Spotify Apollo
Operations Manual
A library for writing services that focuses on composability and simplicity, with high performance using modern Java idioms and features.
General Description
Apollo
Apollo is a set of Java libraries that we use at Spotify when writing micro-services. Apollo includes features such as an HTTP server and a URI routing system, making it trivial to implement RESTful services.
Apollo has been used in production at Spotify for a long time. As a part of the work to release version 1.0.0 we are moving the development of Apollo in to the open.

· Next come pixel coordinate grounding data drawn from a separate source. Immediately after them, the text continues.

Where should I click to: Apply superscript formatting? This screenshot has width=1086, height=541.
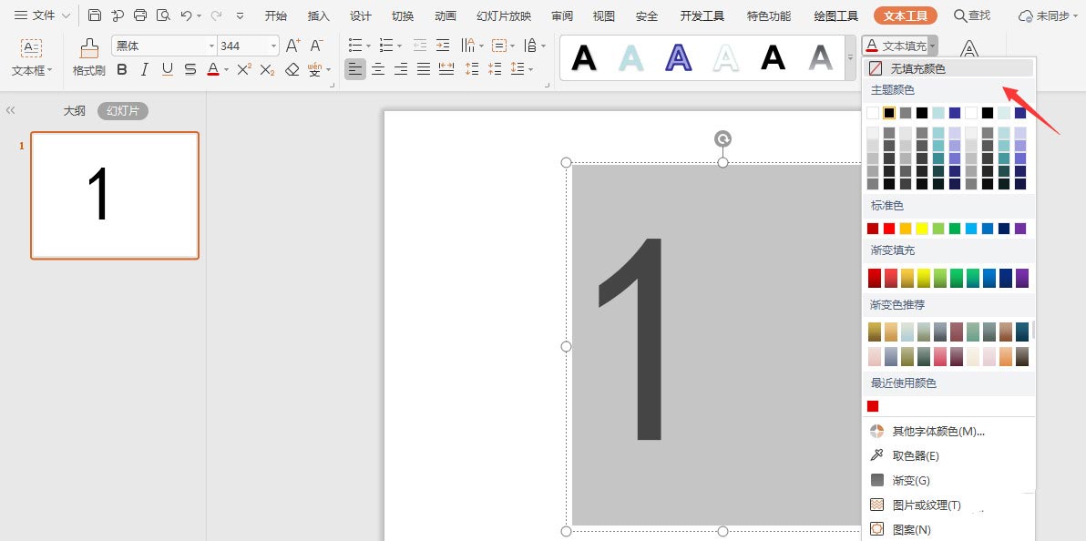coord(244,69)
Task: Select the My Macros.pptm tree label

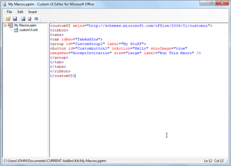Action: pyautogui.click(x=25, y=25)
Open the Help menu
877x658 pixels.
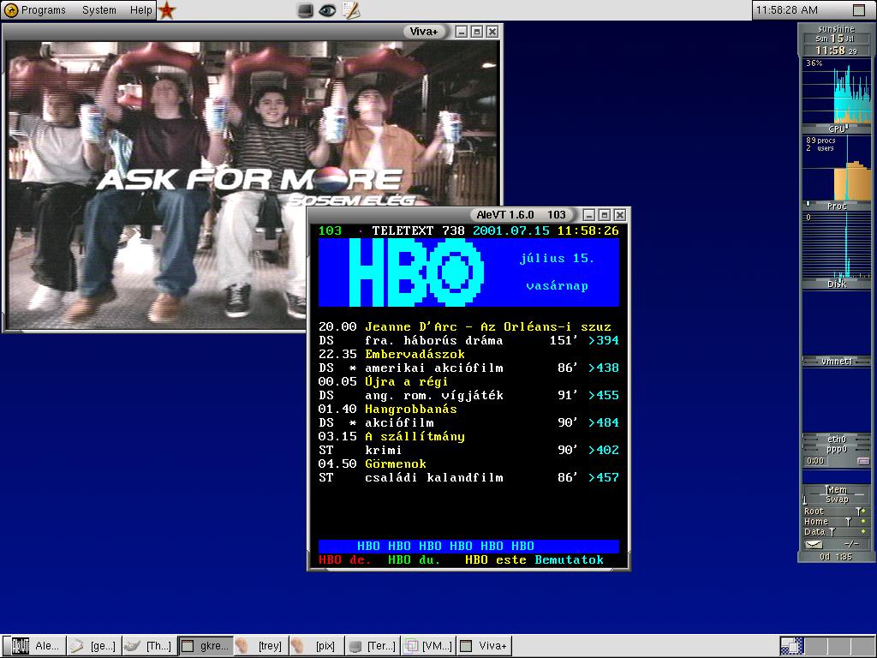pyautogui.click(x=140, y=10)
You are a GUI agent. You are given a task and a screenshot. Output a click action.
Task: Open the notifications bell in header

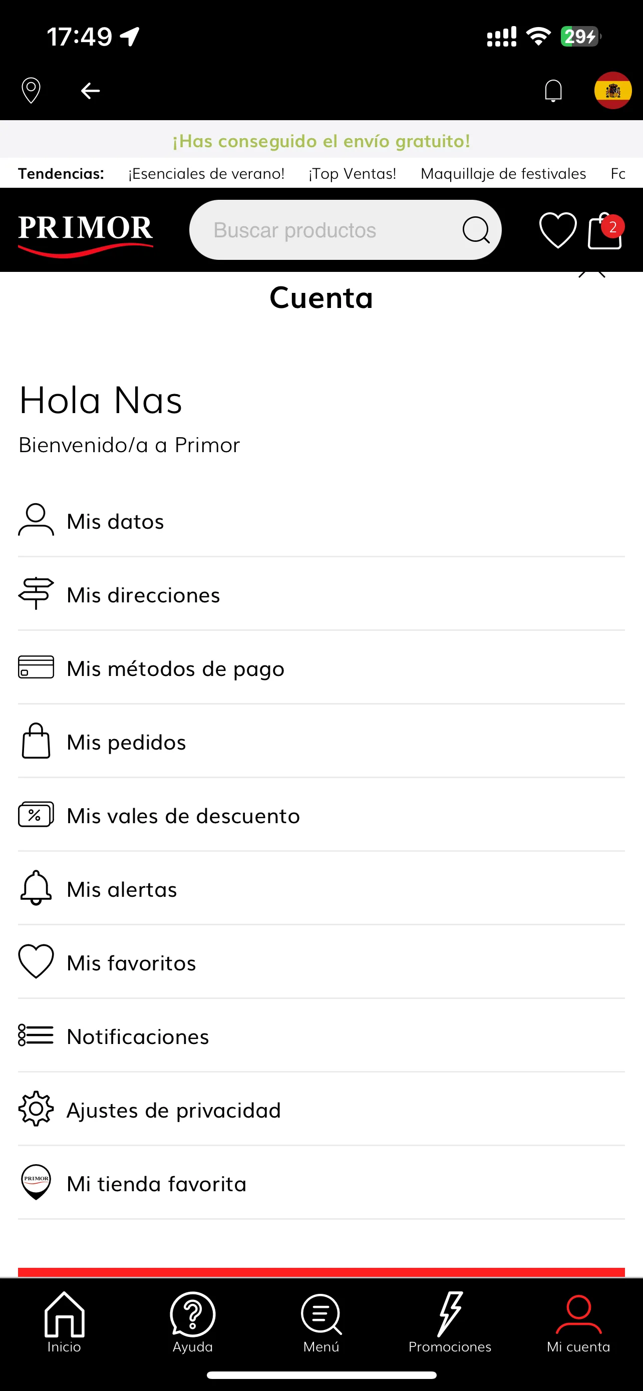click(x=553, y=91)
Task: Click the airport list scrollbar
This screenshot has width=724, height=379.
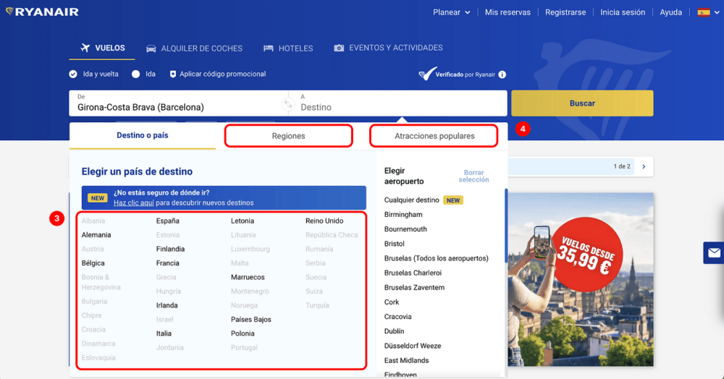Action: point(506,226)
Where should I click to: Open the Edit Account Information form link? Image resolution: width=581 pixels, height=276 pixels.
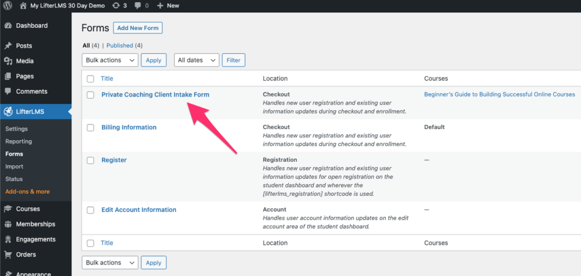pos(139,210)
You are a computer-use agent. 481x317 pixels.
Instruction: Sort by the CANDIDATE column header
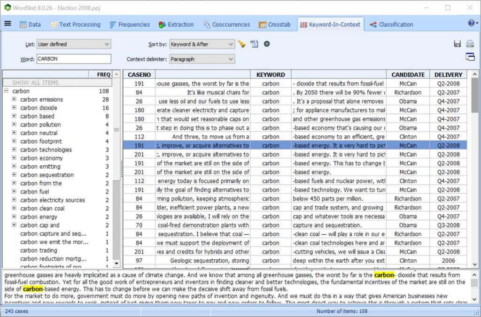408,74
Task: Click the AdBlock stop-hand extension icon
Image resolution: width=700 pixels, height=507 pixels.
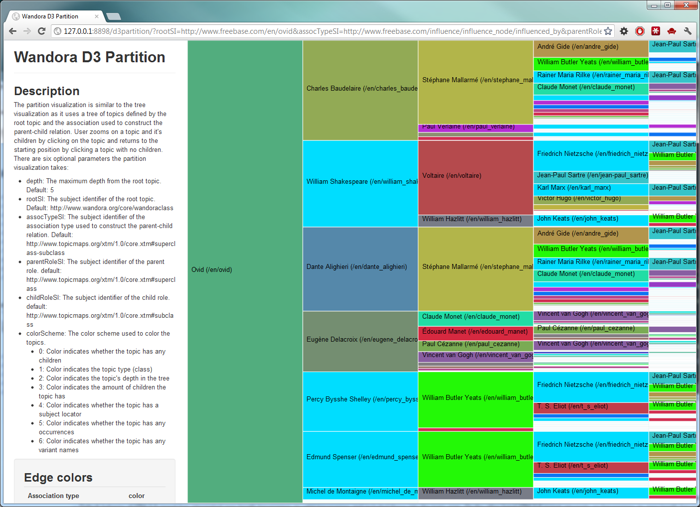Action: click(x=640, y=31)
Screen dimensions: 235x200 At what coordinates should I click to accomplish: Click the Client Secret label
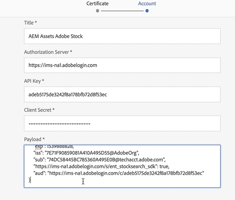[x=39, y=110]
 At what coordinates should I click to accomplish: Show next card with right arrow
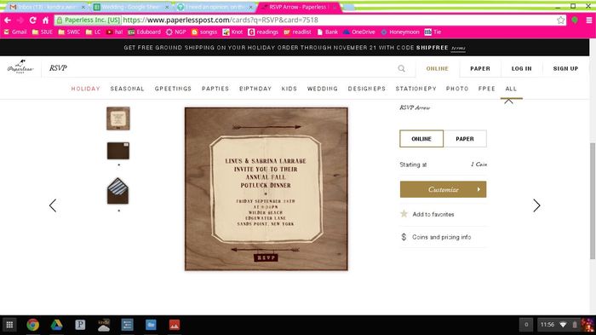click(x=536, y=205)
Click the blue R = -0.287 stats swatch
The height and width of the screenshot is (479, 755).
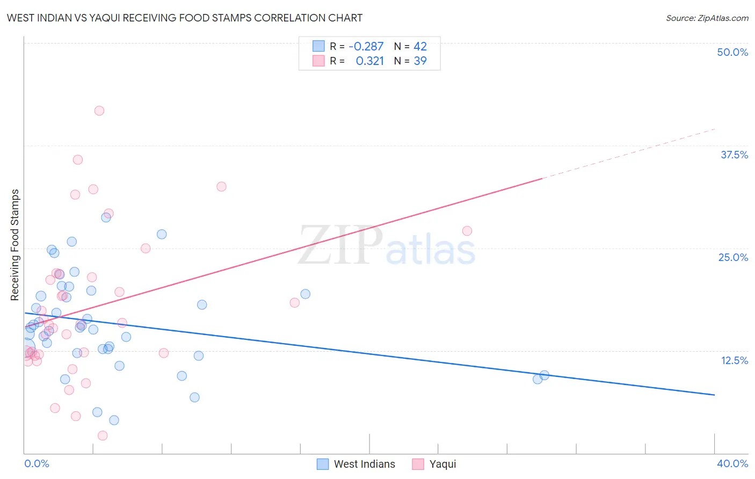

Apollo has three main parts:
Apollo API
The apollo-api library defines the interfaces for your request routing and request/reply handlers.
Apollo Core
The apollo-core library manages the lifecycle (loading, starting, and stopping) of your service and defines a powerful module system for adding functionality to an Apollo assembly. You do not usually need to interact directly with apollo-core; think of it merely as “plumbing.”
Apollo HTTP Service
The apollo-http-service library is a standardized assembly of Apollo modules. It incorporates both apollo-api and apollo-core and ties them together with several other useful modules to get a standard api service using HTTP for incoming and outgoing communication.
Getting started
Apollo is distributed as a set of Maven artifacts, which makes it easy to get started no matter the build tool; Maven, Ant + Ivy or Gradle. Below is a very simple but functional service — more extensive examples are available in the GitHub repository.
Find the JavaDocs here.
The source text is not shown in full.